### Exercise description
Copy exactly. Include the line containing "Given: Change Global Core SVID Voltage mode", every line after it, and the last line below, but no pictures.

━━━━━ Stored data ━━━━━

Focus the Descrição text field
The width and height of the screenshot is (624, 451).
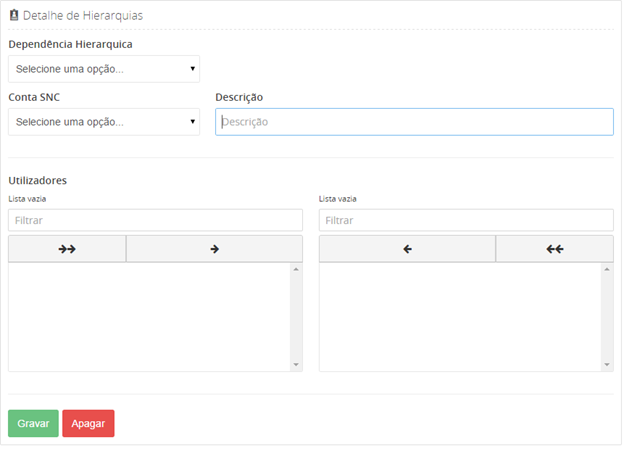[414, 122]
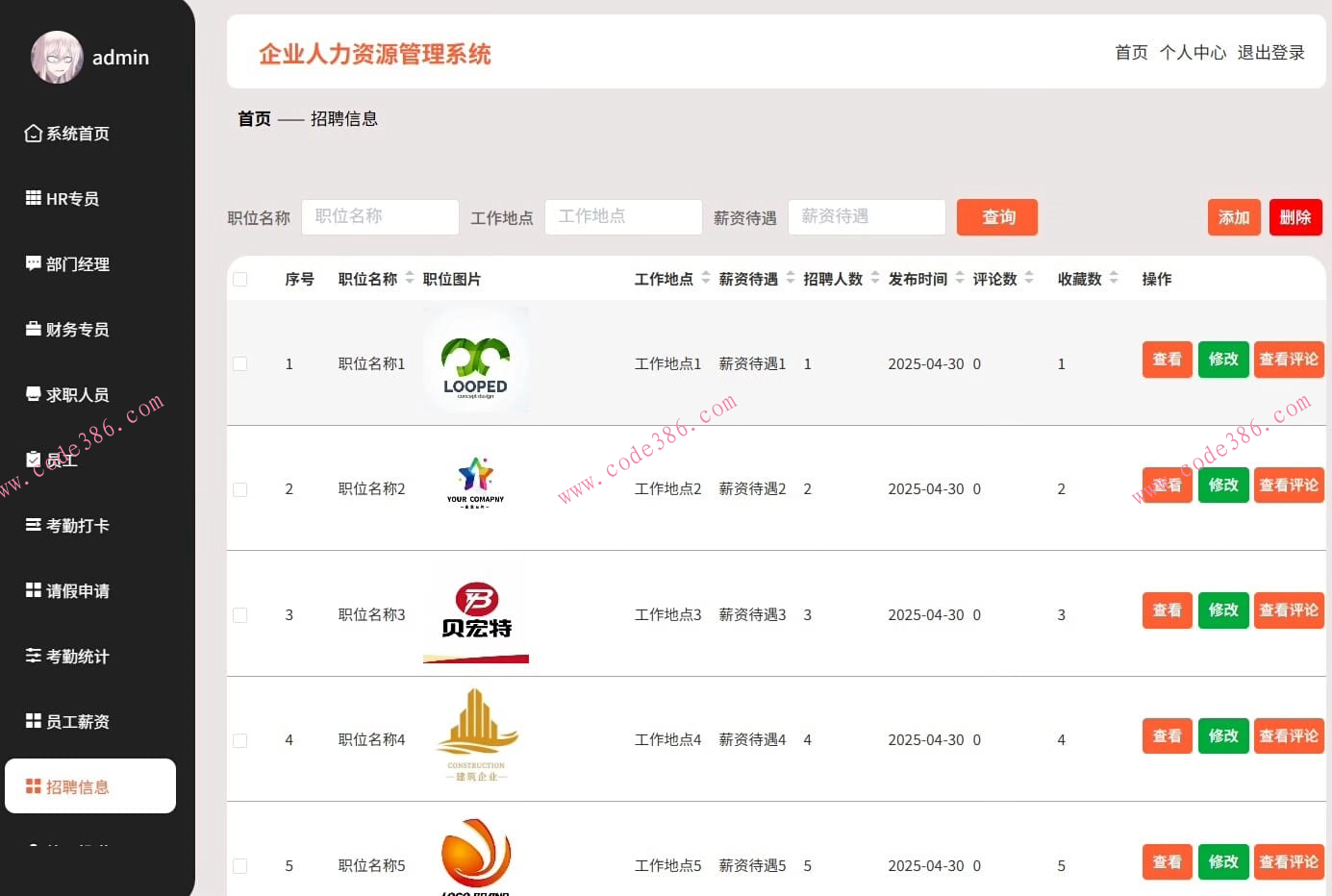The width and height of the screenshot is (1332, 896).
Task: Click the 首页 breadcrumb link
Action: [254, 118]
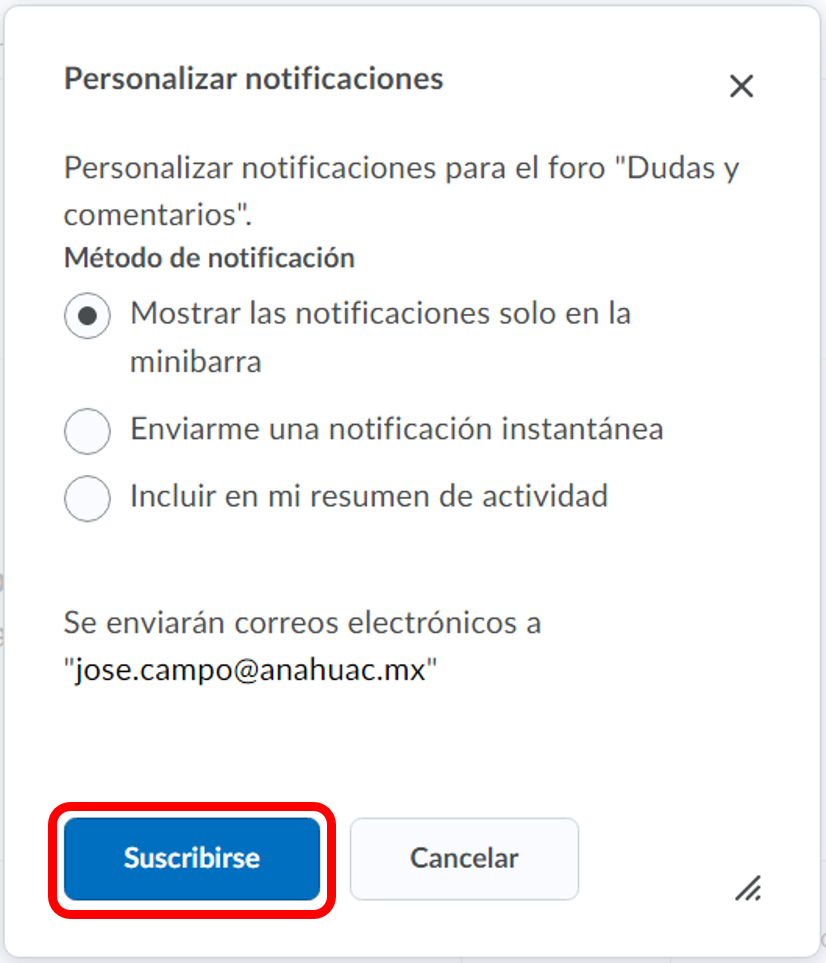The image size is (826, 963).
Task: Click the word "minibarra" in first option
Action: [195, 362]
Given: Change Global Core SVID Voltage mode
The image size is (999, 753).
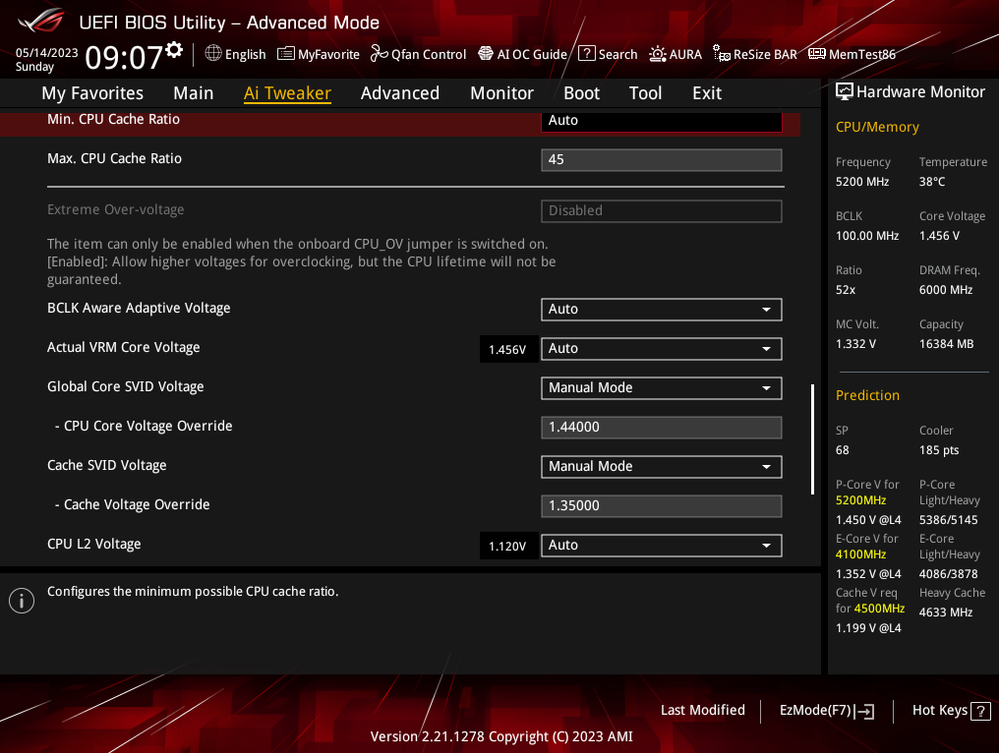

━━━━━

### Result below
Given: Change Global Core SVID Voltage mode
The image size is (999, 753).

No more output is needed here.